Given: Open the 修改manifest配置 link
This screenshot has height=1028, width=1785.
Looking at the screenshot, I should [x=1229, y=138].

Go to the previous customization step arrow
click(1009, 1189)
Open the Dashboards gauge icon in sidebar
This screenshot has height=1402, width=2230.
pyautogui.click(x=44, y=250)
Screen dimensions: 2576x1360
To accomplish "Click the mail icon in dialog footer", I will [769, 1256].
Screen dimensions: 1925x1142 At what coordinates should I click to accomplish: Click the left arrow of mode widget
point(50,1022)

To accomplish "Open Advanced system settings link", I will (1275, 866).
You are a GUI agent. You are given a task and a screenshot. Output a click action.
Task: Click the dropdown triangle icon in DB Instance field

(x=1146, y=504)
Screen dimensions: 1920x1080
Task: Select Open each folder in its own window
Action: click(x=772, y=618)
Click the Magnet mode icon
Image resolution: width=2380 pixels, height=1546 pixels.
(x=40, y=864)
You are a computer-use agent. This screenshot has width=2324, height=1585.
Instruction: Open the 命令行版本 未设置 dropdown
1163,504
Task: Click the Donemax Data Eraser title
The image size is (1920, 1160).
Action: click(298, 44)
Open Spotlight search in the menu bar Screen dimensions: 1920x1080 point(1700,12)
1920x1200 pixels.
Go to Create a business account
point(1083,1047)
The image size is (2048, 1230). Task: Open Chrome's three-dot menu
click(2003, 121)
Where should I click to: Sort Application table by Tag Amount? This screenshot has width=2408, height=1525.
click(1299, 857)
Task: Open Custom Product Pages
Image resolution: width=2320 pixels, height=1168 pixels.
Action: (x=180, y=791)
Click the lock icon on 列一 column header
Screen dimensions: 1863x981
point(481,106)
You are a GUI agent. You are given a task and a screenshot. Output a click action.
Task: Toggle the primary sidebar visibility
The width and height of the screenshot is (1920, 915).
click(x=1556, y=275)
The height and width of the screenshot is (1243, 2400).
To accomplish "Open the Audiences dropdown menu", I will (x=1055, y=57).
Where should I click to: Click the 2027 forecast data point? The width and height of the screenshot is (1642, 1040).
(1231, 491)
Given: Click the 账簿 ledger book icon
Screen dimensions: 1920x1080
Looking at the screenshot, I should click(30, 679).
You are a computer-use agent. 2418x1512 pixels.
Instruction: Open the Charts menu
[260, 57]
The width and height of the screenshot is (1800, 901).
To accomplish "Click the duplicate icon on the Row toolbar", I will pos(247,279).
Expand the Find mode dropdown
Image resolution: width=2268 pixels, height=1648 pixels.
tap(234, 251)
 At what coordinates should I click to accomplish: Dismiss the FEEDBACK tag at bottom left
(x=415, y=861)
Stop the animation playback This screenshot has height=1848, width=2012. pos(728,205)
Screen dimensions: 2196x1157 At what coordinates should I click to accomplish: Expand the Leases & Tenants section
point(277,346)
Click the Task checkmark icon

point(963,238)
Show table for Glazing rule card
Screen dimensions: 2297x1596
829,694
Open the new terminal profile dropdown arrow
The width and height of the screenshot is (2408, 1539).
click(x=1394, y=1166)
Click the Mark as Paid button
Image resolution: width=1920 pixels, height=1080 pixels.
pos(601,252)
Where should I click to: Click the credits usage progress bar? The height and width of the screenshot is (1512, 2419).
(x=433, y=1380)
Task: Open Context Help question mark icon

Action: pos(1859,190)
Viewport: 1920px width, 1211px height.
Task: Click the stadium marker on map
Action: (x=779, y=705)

====

● **Prompt**:
Report how many lines in the material above include "link", and give no other words.

● **Answer section**:
2